ADK: From Development Kit to Real-World Actions Ecosystem

Published on March 17, 2026 | Translated from Spanish

The Autonomous Development Kit (ADK) advances beyond its initial function. Its evolution now focuses on building a practical integrations ecosystem. The goal is clear: enable AI agents not only to process information, but to execute concrete actions in real-world applications and services. This marks a step from analytical capability toward operational autonomy.

A central core (ADK) radiates connections to app and service icons, symbolizing an ecosystem where AI executes real actions in the digital world.

Connectors Architecture and Security in Execution 🔐

Technically, this is based on a modular architecture of connectors or drivers. Each connector acts as a secure translator between the agent and an external API (such as a CRM, email service, or management tool). The ADK manages authentication, request formatting, and action permissions, isolating the agent's core from the specific logic of each integration. Execution takes place in a bounded environment.
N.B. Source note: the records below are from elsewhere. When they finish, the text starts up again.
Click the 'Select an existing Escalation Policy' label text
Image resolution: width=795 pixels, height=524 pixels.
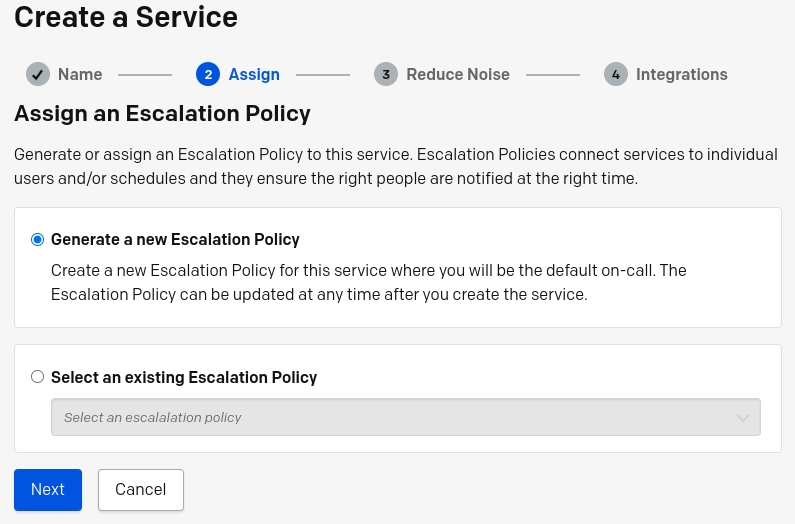click(184, 377)
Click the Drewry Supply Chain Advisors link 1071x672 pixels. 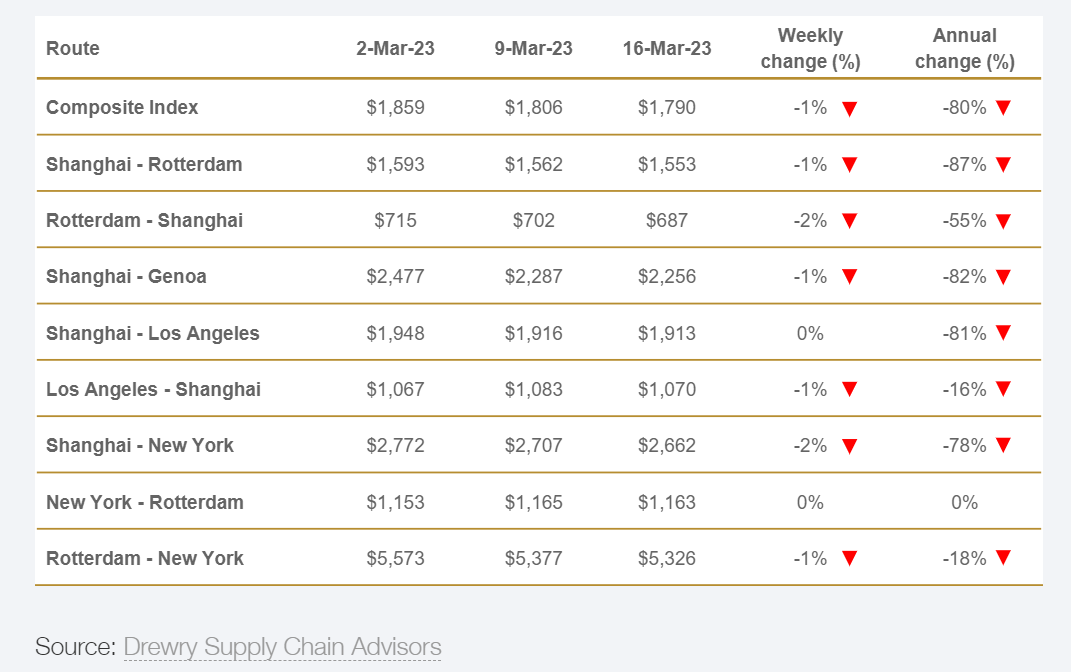pyautogui.click(x=282, y=646)
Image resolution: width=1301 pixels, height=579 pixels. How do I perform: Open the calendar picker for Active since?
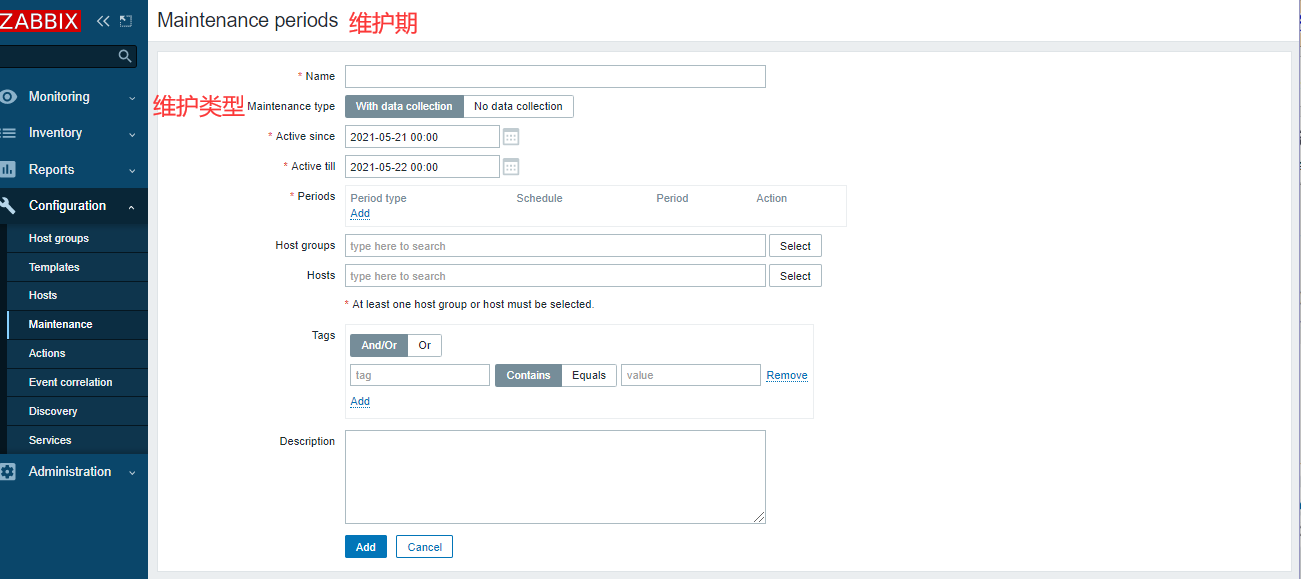(511, 136)

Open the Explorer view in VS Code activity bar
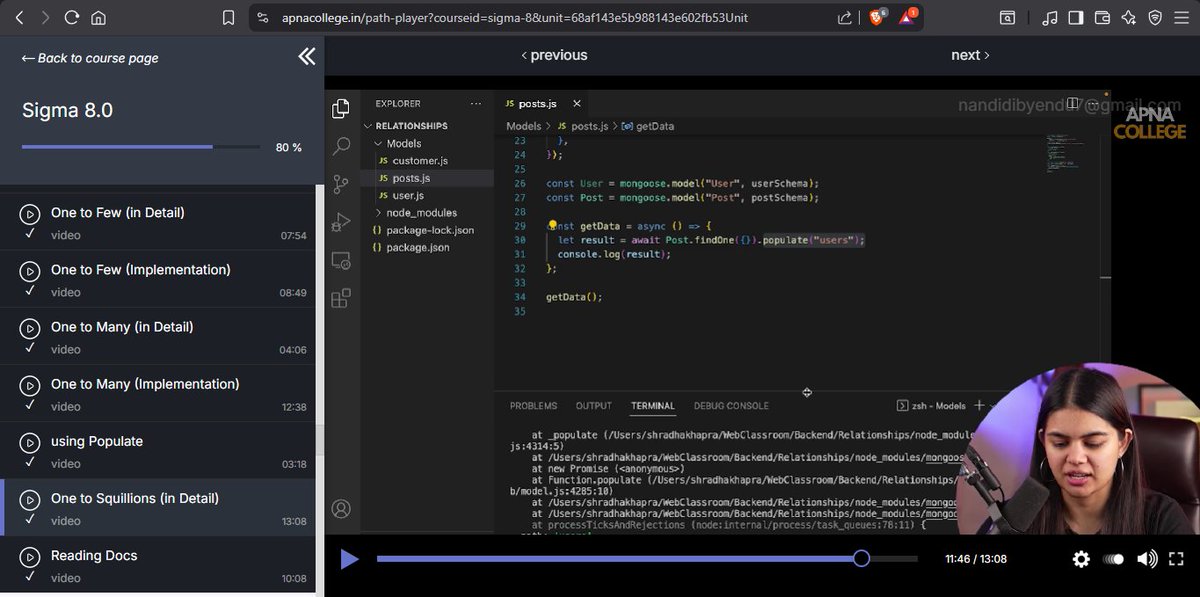341,107
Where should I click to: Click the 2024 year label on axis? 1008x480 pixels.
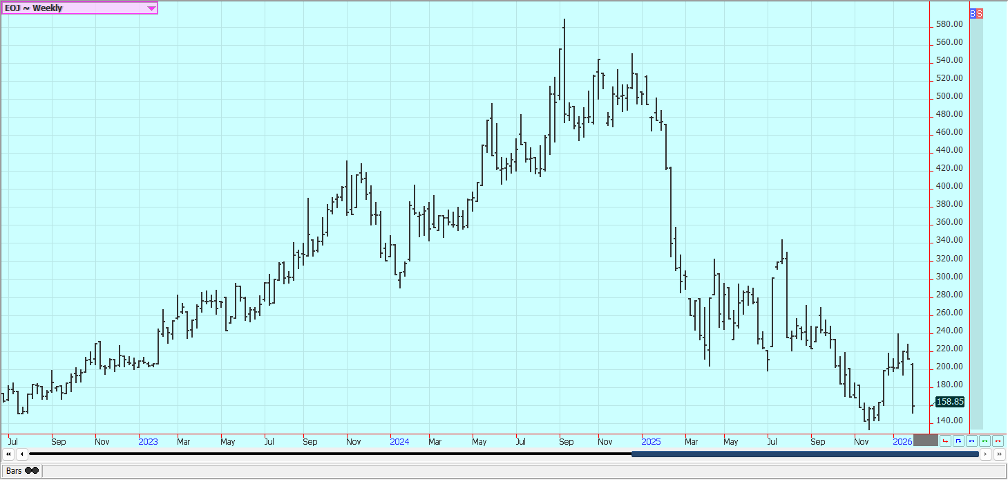[399, 441]
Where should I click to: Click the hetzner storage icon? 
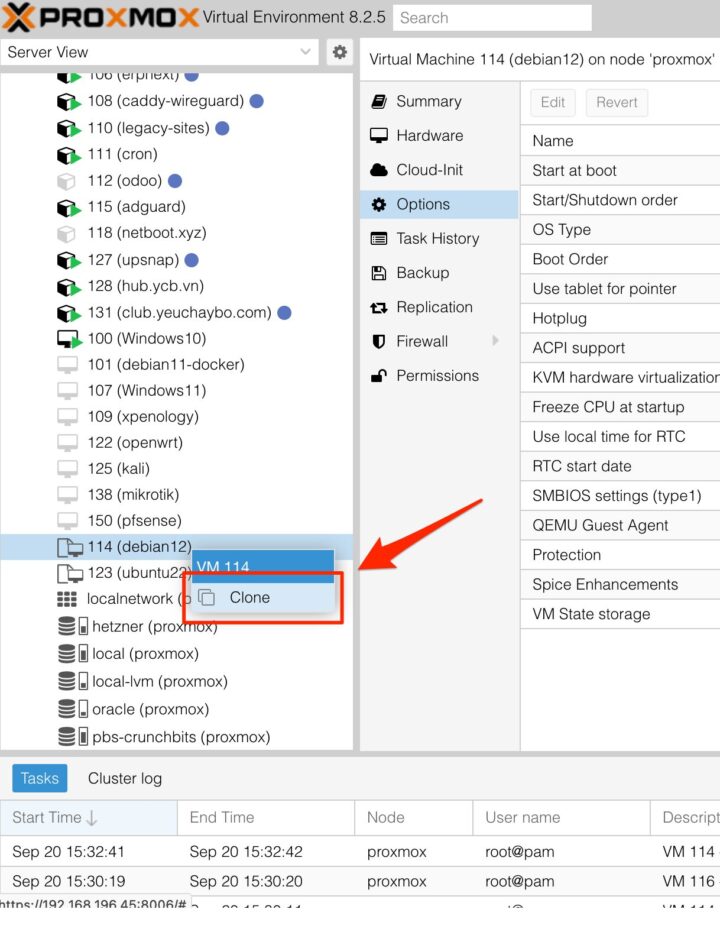(x=68, y=627)
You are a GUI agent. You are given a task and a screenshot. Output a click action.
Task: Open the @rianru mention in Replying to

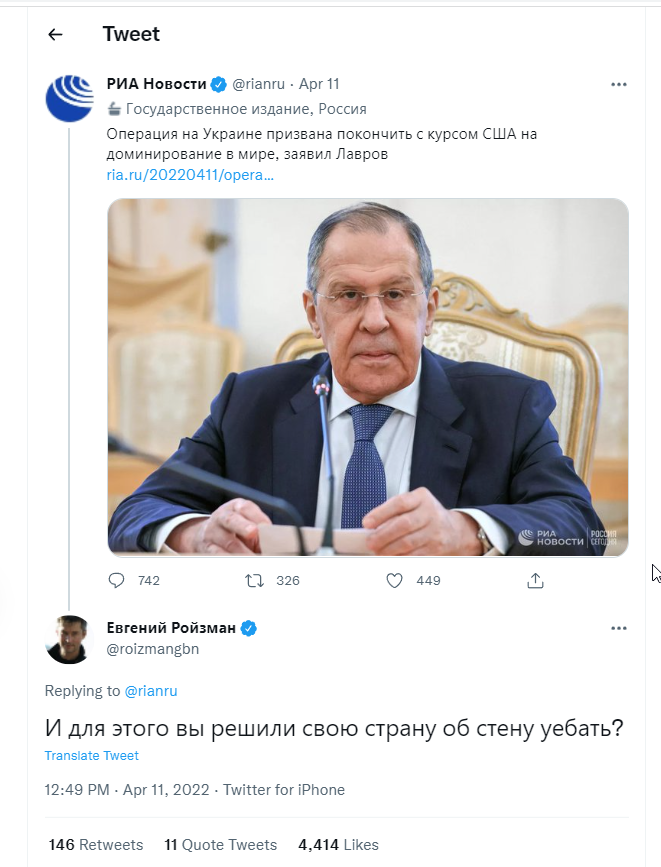coord(150,691)
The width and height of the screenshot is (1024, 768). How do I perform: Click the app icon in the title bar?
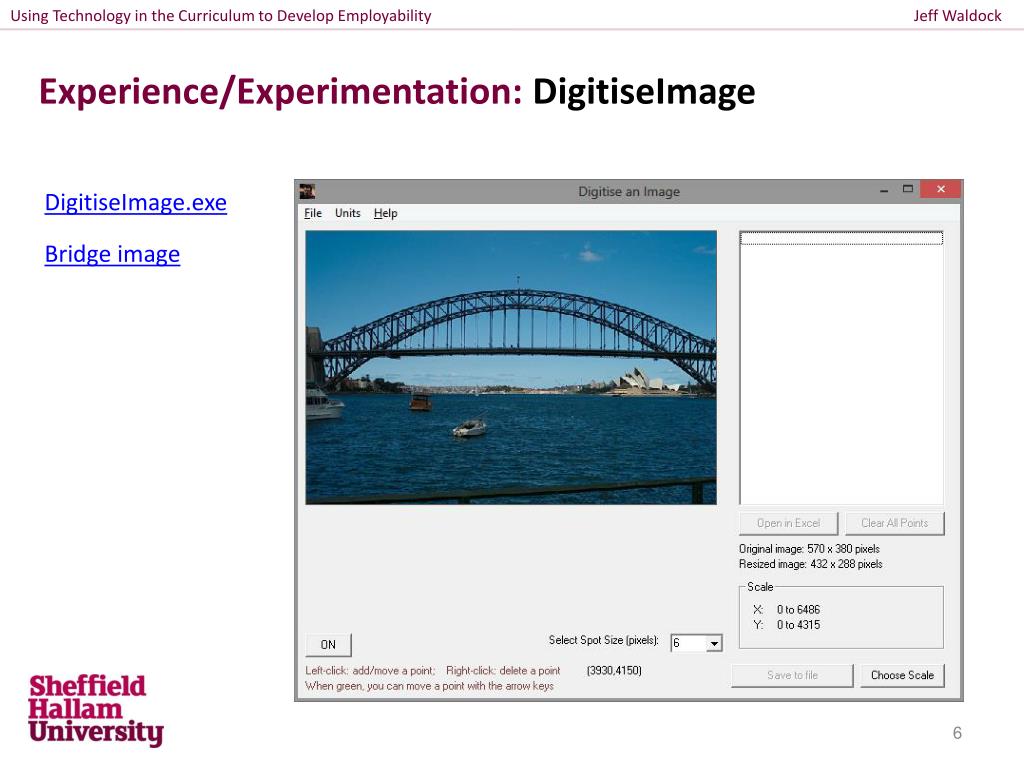pos(308,191)
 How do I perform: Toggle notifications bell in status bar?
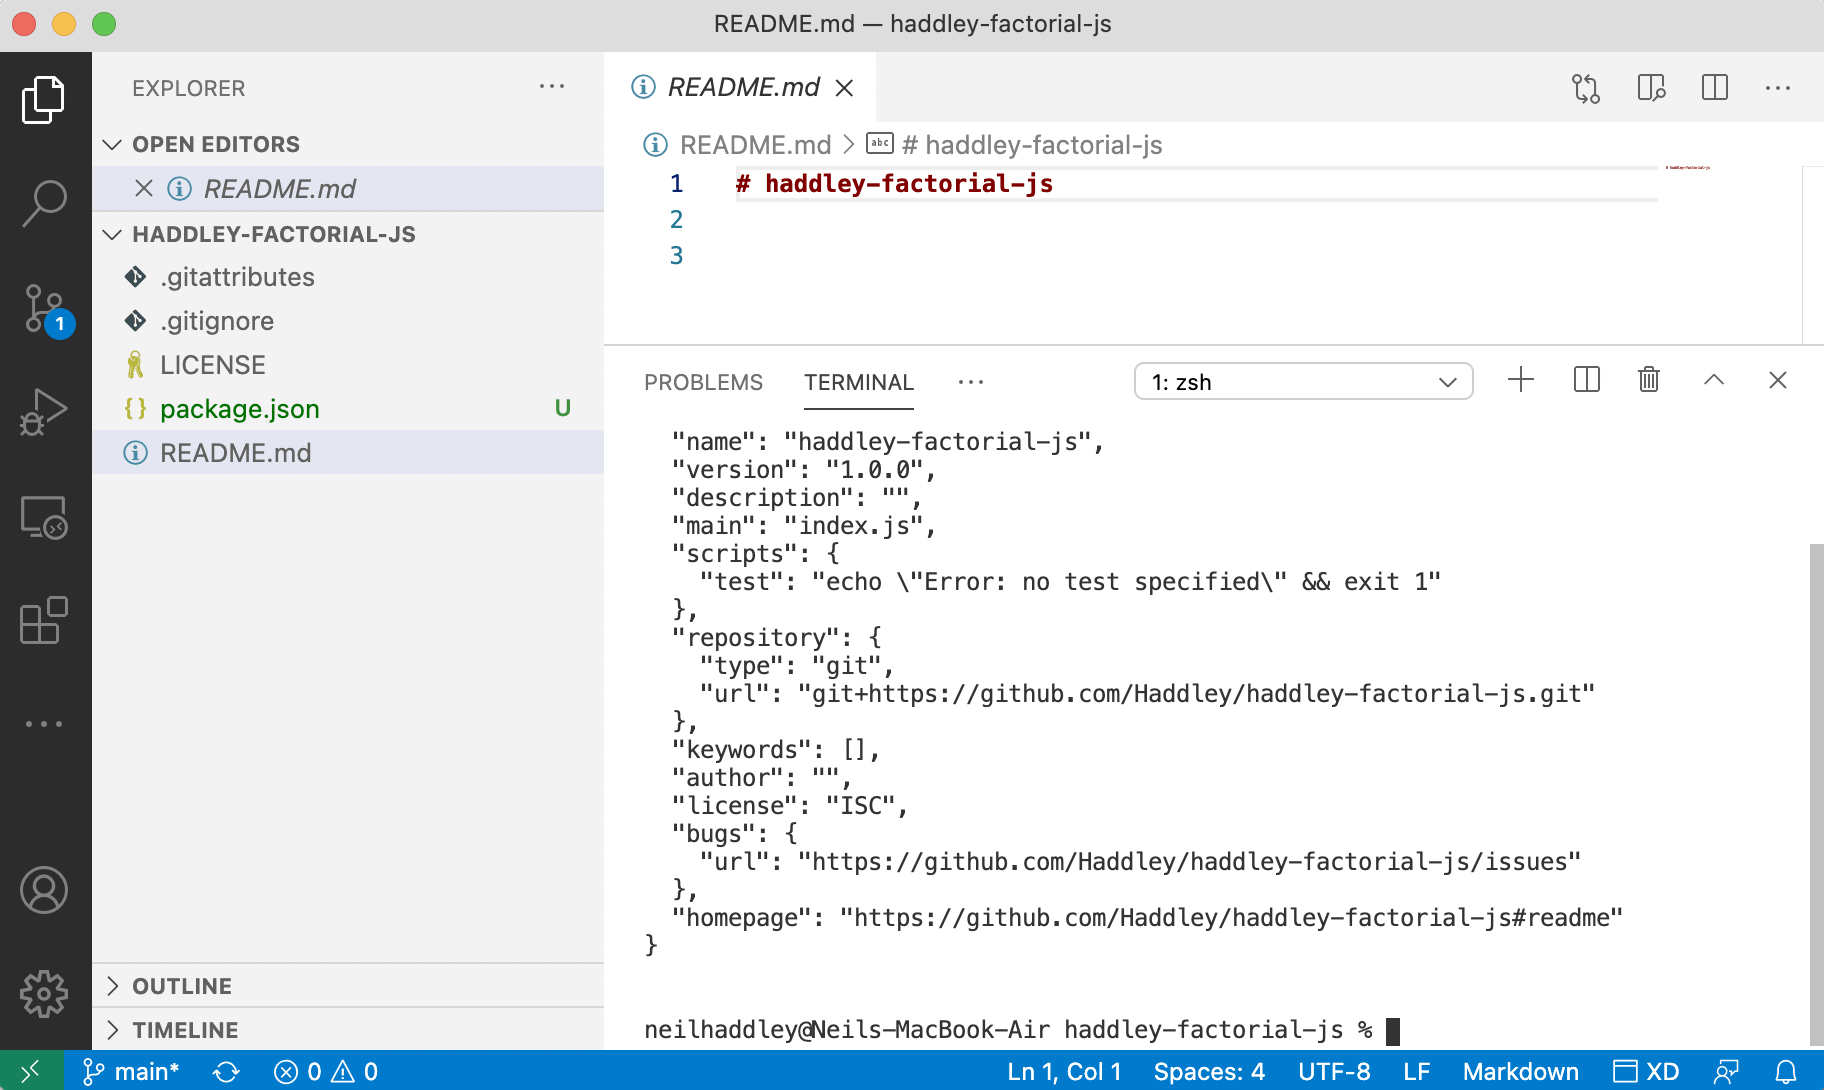point(1785,1072)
Your agent wants to send an email (and buy a pizza) 🍕

The promise is that your digital assistant, in addition to drafting a report, can send it by email, schedule a meeting in the calendar, and save the file in the cloud. All autonomously. There's only one small step left for it, after an intense day of work, to decide on its own that you deserve a pizza and order it. Maybe we should start setting clear limits, like never using the account balance for snacks without express authorization. Productivity has a price.